Fig 2. WetA is necessary for the proper formation of conidia in Aspergillus flavus.

(A) Phenotypes of WT (NRRL3357), ΔwetA, and C’wetA grown on solid MM at 30°C for 3, 4, 16 days after asexual induction. The white triangles indicate the liquid droplets formed on the autolyzing conidiophores of ΔwetA strain. (B) TEM images of 2-day-old conidiophores/conidia of WT and ΔwetA strains. Note: the remnant of lysed conidia formed a wet-vesicle-like structure on the top of the conidia chain, and most of the conidiophore/conidia contents were lost in the ΔwetA strain. The bottom panels show the conidia wall structures of WT and ΔwetA strains. Arrows indicate the locations of the C1 and C2 layers while the arrowheads indicate the C2 layer thickness. (C, D) The average diameter of conidia and thickness of the C2 layer of WT and ΔwetA conidia.

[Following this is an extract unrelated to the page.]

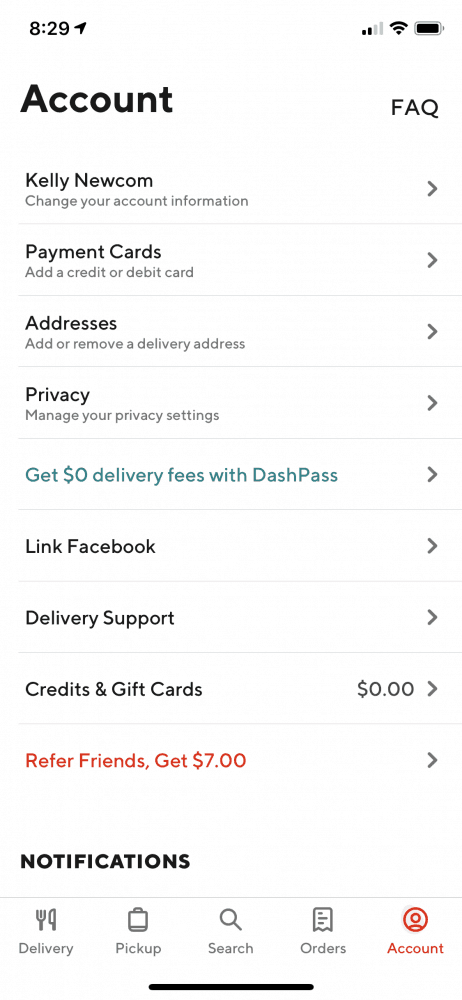Screen dimensions: 462x1000
Task: Tap the Account profile icon
Action: click(415, 920)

At least seven WT and ΔwetA intact conidia from different sample slices were measured. (E, F) Quantification of conidia content (β-(1,3)-glucan (E) and trehalose (F)) of WT, ΔwetA, and C’wetA 2-day-old conidia The error bars indicate one standard deviation from the mean and the asterisks the level of significance (*, p < 0.05; **, p < 0.01). (G) The relative viability of WT, ΔwetA, and C’wetA conidia grown on solid MM at 30°C for 4, 7, 18 days after inoculation. The conidial viability at day 4 of each strain was set as 100%. ** (p < 0.01). The error bars indicate one standard deviation from the mean viability of triplicates. (H) Tolerance of WT, ΔwetA, and C’wetA 2-day-old conidia to heat (50°C), oxidative (H₂O₂), osmotic (KCl), and UV stresses. The control indicates untreated conidia. The viability of the untreated conidia of each strain was set as 100%. ** (p < 0.01). The error bars indicate one standard deviation from the mean viability of triplicates.